Data to examine
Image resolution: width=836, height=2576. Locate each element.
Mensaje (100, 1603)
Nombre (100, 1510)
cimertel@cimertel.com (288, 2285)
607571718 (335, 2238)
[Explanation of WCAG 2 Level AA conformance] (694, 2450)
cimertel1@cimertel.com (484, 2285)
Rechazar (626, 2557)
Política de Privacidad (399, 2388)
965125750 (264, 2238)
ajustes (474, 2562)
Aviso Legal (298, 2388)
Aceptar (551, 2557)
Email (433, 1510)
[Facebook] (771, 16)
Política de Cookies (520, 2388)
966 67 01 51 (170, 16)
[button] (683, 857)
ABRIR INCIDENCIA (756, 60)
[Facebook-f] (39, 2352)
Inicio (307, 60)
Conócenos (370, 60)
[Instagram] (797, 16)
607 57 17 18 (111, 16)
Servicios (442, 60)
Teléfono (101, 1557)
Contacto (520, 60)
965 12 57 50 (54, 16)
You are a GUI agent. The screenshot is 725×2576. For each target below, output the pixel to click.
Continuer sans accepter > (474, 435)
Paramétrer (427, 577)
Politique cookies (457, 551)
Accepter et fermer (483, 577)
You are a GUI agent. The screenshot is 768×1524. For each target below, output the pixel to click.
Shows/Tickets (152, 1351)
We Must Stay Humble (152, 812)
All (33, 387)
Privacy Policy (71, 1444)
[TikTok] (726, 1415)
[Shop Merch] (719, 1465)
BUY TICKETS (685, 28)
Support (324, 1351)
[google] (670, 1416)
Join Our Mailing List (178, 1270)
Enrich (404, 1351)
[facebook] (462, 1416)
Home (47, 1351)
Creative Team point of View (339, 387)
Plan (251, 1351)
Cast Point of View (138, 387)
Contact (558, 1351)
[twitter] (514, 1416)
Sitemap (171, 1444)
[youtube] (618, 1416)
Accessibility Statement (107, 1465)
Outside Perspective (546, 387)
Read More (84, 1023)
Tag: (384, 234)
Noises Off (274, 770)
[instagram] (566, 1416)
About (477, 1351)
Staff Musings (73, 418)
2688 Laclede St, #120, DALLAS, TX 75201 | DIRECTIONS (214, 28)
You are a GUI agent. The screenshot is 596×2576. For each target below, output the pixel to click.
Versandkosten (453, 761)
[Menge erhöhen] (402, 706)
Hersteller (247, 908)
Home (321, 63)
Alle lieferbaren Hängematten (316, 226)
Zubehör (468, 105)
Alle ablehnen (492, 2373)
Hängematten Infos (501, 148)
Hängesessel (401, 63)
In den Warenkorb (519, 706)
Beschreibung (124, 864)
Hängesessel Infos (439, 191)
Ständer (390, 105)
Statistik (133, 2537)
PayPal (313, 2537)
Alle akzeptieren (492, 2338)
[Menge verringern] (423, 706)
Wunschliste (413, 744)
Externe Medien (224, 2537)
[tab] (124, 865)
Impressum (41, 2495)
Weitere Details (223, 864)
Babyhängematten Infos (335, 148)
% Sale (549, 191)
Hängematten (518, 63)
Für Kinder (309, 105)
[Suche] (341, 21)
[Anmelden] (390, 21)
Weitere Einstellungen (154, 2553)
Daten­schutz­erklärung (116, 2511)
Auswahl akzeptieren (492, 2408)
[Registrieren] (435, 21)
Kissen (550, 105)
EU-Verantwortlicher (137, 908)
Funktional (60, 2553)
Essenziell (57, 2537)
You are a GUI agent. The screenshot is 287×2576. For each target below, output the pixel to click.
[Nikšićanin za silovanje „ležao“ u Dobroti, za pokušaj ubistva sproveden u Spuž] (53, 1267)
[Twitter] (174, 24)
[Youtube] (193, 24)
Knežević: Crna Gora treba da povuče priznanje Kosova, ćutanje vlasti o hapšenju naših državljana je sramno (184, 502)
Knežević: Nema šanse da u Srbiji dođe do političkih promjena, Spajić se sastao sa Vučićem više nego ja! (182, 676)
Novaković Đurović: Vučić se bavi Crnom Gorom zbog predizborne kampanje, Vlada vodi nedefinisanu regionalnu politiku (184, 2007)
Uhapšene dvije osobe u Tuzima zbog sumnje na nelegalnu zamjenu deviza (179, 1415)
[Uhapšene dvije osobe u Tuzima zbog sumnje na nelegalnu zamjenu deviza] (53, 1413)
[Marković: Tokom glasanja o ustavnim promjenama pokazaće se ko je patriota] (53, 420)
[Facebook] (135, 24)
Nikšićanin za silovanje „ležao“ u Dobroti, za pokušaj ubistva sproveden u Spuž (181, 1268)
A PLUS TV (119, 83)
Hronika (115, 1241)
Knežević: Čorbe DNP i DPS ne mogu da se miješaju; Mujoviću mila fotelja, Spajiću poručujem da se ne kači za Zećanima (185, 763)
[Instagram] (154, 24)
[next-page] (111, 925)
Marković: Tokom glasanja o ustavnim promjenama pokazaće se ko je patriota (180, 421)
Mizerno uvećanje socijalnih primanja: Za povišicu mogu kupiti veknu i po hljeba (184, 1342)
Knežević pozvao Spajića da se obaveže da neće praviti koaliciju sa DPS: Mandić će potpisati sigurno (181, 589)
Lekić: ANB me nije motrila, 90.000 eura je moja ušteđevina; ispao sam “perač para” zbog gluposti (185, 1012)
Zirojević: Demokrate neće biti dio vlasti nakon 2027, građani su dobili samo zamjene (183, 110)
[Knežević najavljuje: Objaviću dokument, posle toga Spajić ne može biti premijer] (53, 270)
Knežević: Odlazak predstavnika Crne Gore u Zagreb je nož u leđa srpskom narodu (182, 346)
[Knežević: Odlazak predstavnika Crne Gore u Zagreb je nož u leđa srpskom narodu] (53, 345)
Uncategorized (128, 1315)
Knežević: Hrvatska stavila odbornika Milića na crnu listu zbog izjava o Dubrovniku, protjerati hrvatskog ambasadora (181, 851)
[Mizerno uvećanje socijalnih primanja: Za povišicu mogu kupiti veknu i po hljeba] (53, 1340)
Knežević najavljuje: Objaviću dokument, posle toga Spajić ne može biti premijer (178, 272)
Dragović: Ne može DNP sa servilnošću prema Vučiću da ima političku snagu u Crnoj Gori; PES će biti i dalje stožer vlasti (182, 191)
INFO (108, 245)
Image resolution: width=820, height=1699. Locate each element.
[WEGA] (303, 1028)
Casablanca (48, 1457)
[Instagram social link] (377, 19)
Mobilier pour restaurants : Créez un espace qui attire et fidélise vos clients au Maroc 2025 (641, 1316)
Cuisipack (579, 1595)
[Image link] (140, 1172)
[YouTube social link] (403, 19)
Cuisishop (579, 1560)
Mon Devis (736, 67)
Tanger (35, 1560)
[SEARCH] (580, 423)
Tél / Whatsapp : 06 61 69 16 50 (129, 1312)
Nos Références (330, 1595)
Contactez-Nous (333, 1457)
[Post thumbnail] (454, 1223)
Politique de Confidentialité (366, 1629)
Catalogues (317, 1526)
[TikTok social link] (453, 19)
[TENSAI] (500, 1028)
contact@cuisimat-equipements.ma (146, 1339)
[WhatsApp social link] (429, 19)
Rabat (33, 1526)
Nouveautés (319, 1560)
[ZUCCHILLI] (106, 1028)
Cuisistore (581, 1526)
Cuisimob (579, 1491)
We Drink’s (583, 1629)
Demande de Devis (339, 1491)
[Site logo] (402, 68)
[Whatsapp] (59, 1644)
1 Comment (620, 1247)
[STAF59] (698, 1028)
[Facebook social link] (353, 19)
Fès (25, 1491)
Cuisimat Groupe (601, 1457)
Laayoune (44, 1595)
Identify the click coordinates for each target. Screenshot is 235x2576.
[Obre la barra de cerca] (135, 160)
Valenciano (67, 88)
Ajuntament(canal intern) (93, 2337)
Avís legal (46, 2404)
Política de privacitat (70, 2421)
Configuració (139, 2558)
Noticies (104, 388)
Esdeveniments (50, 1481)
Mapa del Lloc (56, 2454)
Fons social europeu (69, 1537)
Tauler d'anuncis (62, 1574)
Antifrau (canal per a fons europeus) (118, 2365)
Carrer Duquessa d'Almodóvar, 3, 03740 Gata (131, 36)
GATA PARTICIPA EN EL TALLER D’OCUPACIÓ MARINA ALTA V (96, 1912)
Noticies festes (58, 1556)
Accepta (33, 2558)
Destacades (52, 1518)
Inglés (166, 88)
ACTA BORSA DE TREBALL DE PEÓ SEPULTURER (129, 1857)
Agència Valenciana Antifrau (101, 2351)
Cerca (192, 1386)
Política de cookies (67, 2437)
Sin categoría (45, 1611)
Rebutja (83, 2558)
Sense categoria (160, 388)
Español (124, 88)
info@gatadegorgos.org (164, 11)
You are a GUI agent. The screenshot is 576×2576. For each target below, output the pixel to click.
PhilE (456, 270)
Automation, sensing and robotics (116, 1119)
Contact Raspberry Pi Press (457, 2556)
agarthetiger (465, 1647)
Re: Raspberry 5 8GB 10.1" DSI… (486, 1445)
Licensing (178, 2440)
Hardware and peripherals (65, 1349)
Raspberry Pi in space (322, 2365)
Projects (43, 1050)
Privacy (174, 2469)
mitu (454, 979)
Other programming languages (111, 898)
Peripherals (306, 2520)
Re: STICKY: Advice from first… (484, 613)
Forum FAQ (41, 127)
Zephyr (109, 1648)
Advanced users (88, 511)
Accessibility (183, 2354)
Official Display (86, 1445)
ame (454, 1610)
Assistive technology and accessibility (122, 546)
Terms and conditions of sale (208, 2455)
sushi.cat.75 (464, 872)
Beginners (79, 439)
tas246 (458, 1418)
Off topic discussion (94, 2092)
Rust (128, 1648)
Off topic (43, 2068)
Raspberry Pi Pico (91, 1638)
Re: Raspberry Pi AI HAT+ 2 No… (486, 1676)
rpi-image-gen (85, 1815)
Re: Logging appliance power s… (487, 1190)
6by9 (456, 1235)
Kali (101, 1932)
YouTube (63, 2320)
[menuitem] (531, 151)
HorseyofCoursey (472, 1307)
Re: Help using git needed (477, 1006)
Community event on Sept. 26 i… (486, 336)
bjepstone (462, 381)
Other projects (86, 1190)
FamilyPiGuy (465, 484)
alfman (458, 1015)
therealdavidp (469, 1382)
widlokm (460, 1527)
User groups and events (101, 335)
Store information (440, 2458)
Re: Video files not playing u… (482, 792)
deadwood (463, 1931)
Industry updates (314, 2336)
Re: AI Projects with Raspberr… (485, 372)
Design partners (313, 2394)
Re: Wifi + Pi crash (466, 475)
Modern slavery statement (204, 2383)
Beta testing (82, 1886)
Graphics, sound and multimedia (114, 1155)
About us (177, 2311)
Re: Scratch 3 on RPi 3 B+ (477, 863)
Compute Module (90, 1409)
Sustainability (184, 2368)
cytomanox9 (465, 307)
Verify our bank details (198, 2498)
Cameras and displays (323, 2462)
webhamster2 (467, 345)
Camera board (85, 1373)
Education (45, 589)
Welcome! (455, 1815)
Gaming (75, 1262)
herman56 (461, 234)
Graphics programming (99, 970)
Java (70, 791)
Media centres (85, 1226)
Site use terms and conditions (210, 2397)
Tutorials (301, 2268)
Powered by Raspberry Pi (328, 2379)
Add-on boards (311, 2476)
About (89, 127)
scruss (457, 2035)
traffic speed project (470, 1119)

Exercise details
Pull every line containing the word "Graphics" out of the listing.

Written solution
Graphics, sound and multimedia (114, 1155)
Graphics programming (99, 970)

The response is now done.